- SELECTED TEXT:
○ ○ ○ ○ ○ ○ ○

Read the bug report. The accessibility feature works. The submitter (who also happens to be the bug reporter) found a fairly minor subfeature (the ability for sticky key modifiers to act as lock keys) has been broken recently. I say fairly minor, because the only key this might be critical for in certain use cases is the Shift key, where a separate Caps Lock is already available.
The bug is asking for the wrong fix
Different modifiers have different combinatorial effects. Caps Lock is not necessarily Caps Lock, in other words. I know that most Linux people hate them because they are cheap, and you have to do a "disable secure boot" dance to install Linux on them, but ChromeBooks, in particular, lack a Caps Lock key. Caps Lock is achieved by hitting both shift keys simultaneously.
If that isn't convincing enough, consider Alt-Gr vs. Right-Alt behaviour on international keyboards that report a USB HID country code of 00h.
While I was working on ChromeOS at Google, there were a number of obvious usability issues for the OS, but the majority of them stemmed from the need to upstream support into Linux, and the difficulty of doing this without involving an Alan Cox, Ingo Molnar, or similar personage when you were dealing with things which crossed area boundaries. Input is one of these areas, and it was rather difficult and roundabout to get support for non-adjusted raw system time stamps in evdev inputs, even as a non-default option.

○ ○ ○ ○ ○ ○ ○

Saved data entries:
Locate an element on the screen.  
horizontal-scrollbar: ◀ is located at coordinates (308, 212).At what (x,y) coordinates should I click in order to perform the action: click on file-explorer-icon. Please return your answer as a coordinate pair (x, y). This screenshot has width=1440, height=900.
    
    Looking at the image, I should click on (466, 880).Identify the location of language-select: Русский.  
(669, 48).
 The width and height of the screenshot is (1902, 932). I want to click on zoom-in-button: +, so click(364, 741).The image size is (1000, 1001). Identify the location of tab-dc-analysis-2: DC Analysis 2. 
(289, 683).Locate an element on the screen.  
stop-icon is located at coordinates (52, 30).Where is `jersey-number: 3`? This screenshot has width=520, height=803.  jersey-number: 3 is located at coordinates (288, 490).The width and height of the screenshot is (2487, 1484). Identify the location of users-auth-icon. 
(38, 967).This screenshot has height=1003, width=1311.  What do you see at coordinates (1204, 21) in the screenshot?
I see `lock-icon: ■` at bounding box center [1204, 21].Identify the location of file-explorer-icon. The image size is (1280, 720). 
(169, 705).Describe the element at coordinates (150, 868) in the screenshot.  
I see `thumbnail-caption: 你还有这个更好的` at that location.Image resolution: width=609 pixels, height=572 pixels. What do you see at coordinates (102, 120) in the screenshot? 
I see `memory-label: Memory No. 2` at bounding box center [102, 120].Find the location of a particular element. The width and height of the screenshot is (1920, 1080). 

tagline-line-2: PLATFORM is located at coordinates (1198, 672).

○ ○ ○ ○ ○ ○ ○

- REQUIREMENT: Continue the commentary on the sticky keys bug report from the point where it stops. The items are separate material and are not part of the commentary on the sticky keys bug report.

- EXERCISE RESPONSE:
Exaggerating the issue by claiming it makes accessibility on Xorg unusable and bitching on slashdot because its been a whole 11 weeks since he found the problem and noone has released a fixed version yet is just grandstanding.
I agree the issue is exaggerated, but mostly because I disagree about where in the input stack usability issues should be addressed. The usability belongs in the input stack, as does the internationalization, below the point at which events are reported to the console, or to X (or Wayland or whatever display server is handling the apps and forwarding the input events).
It's pretty easy to see where this breaks down by enabling "programmer mode" (meaning: disabling "secure boot mode") on a ChromeBook, and enabling root or other console logins. It's easy to see the shift-shift (or Caps Lock, if you plug in a standard USB keyboard) and internationalized input don't work the same on the console as they do in the graphical environment.
In general, the input stack in Linux has a *lot* of problems. A fun experiment to try is plugging in 3 or 4 USB keyboards, and playing with the Caps Lock; the light goes on or off on whatever keyboard you're playing with it on, but the actual Caps Lock state depends on whether you've hit the Caps Lock key on an even or odd number of keyboards, and the keyboard Caps Lock lights very quickly become desynchronized from the actual Caps Lock state (i.e. turning Caps Lock on on keyboard A lights the light on A, and hitting it on B turns it on on B, rather than off on A, even though the state is that Caps Lock is no longer in effect).
Similar issues occur when using sticky modifiers for usability, and when moving between virtual consoles with various modifier/Caps Lock/etc. states in effect.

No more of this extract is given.